▶ [Text block]
*** Block opens ***
Tehran said to have twice sent warnings in past six months as American spy planes approached its airspace

An American U2 reconnaissance plane (Public Domain, Wikipedia)
An American U2 reconnaissance plane (Public Domain, Wikipedia)

TEHRAN — Iran’s Arabic language TV station al-Alam reported that the country’s air defense base sent two warnings in the last six months to US spy aircraft that approached Iranian airspace.

The TV’s website quoted the country’s chief of air defense, Brig. Gen. Farzad Esmaili, as saying Iran warned a U2 reconnaissance aircraft on March 21. He did not mention the location.

He also said the country’s air defense warned an American drone on August 26.

Gen. Esmaili said: “We do not allow such rabid aircrafts to enter our territory and if necessary, will not hesitate to destroy them.”

Iran has repeatedly announced such activities over the past years to demonstrate the capabilities of the country’s armed forces.

Iranian air defense commander Farzad Esmaili (YouTube screenshot)

In an interview on Saturday, Esmaili said Iran has tested its homegrown air defense system, designed to match the Russian S-300.

“In parallel with the deployment of the S-300, work on Bavar-373 system is underway,” Farzad Esmaili told state broadcaster IRIB late Saturday.

“The system is made completely in Iran and some of its parts are different from the S-300. All of its subsystems have been completed and its missile tests have been conducted.”

Bavar (which means “belief”) is Tehran’s first long-range missile defense system, and is set to be operational by March 2018, he added.

In 2010, Iran began manufacturing Bavar-373 after the purchase of the S-300 from Russia was suspended due to international sanctions.
*** Block closes ***
▶ [Tasks to complete]
1. Decide whether each statement below agrees with the news report on Iran's air defense. Answer yes or no, and quote the words from the report that decide it.
(a) Iran's warning to a U2 reconnaissance aircraft came on March 21.
(b) The Bavar-373 system was built partly from Russian components.
(c) Iran started manufacturing Bavar-373 in 2010.
2. Using the news report on Iran's air defense, answer each question briefly.
(a) Which TV station reported the two warnings to US spy aircraft?
(b) What does the name "Bavar" mean?
(c) By when is Bavar-373 set to be operational?

▶ [Information supplied]
*** Block opens ***
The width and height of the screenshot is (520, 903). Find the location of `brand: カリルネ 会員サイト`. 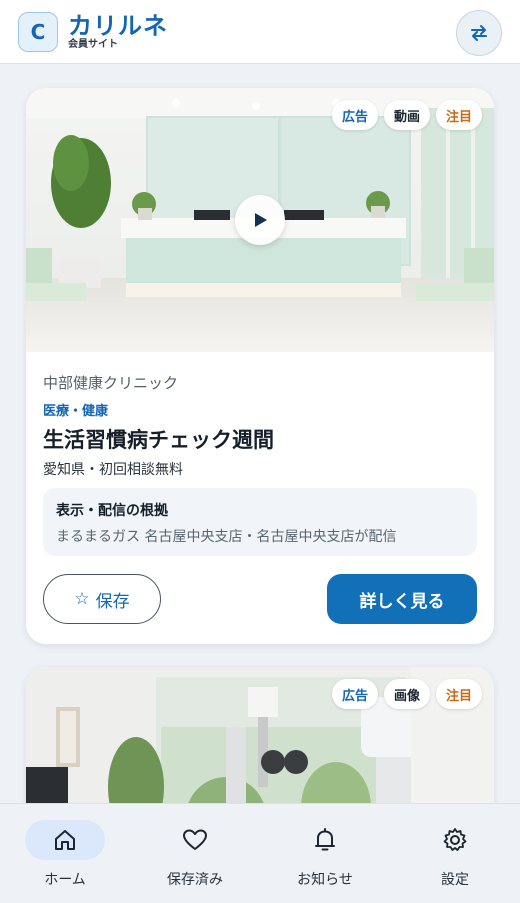

brand: カリルネ 会員サイト is located at coordinates (118, 32).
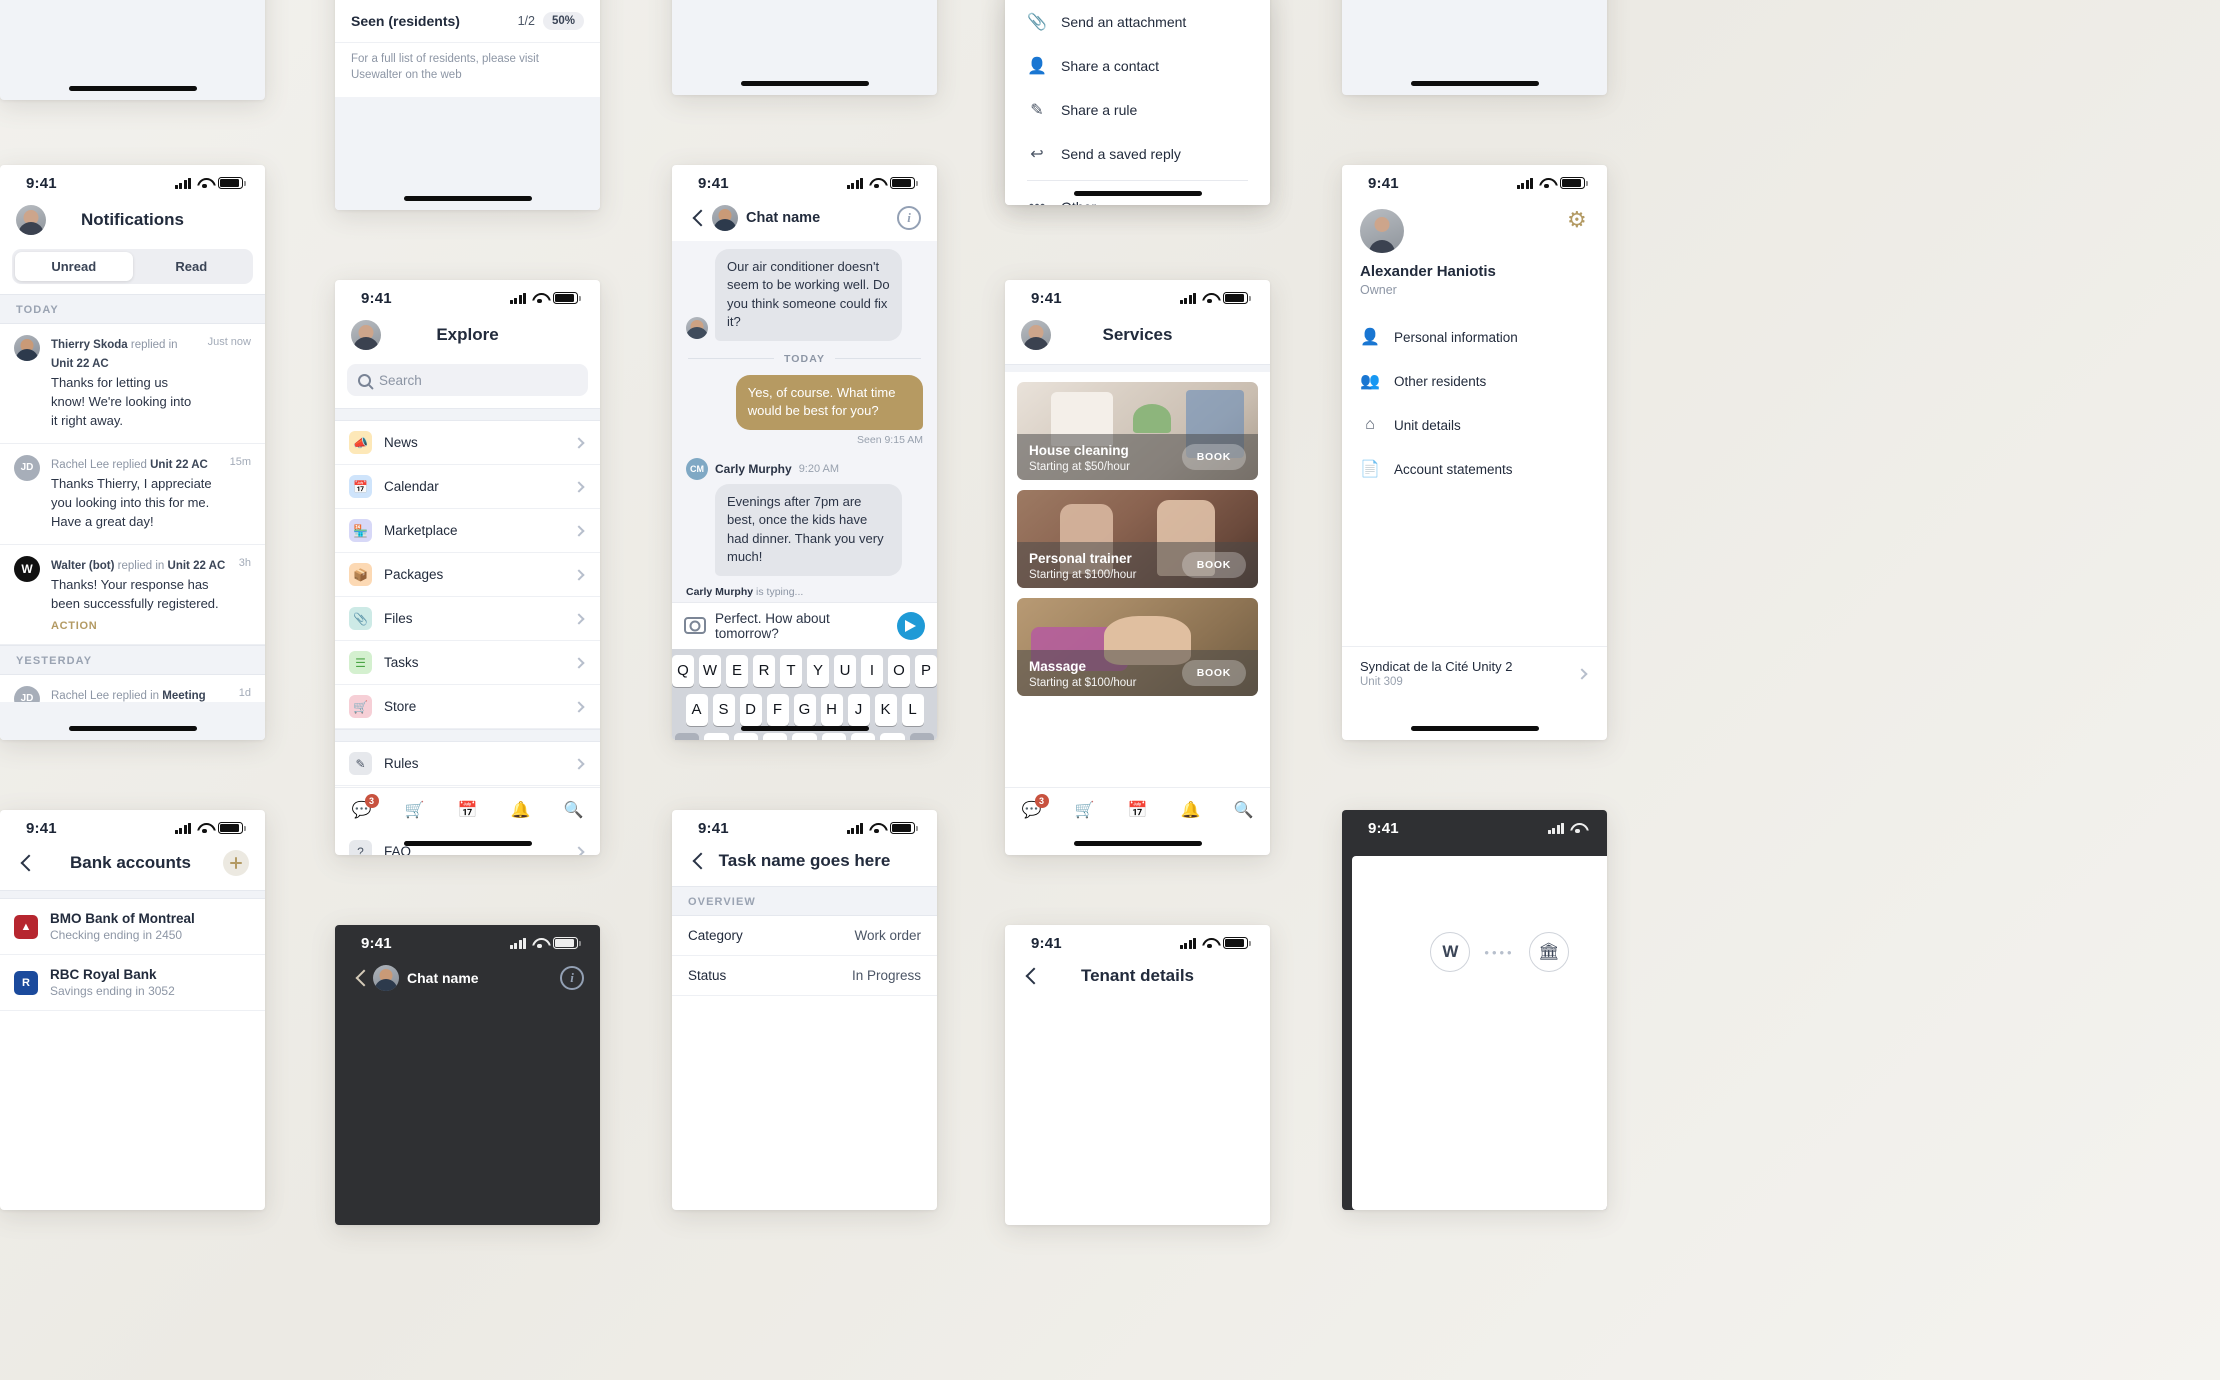 The width and height of the screenshot is (2220, 1380). What do you see at coordinates (192, 266) in the screenshot?
I see `tab-read: Read` at bounding box center [192, 266].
*** Block closes ***
▶ [Exercise results]
1.
(a) Yes: "Iran warned a U2 reconnaissance aircraft on March 21"
(b) No: "The system is made completely in Iran"
(c) Yes: "In 2010, Iran began manufacturing Bavar-373"

2.
(a) Al-Alam, Iran's Arabic-language TV station
(b) "Belief"
(c) By March 2018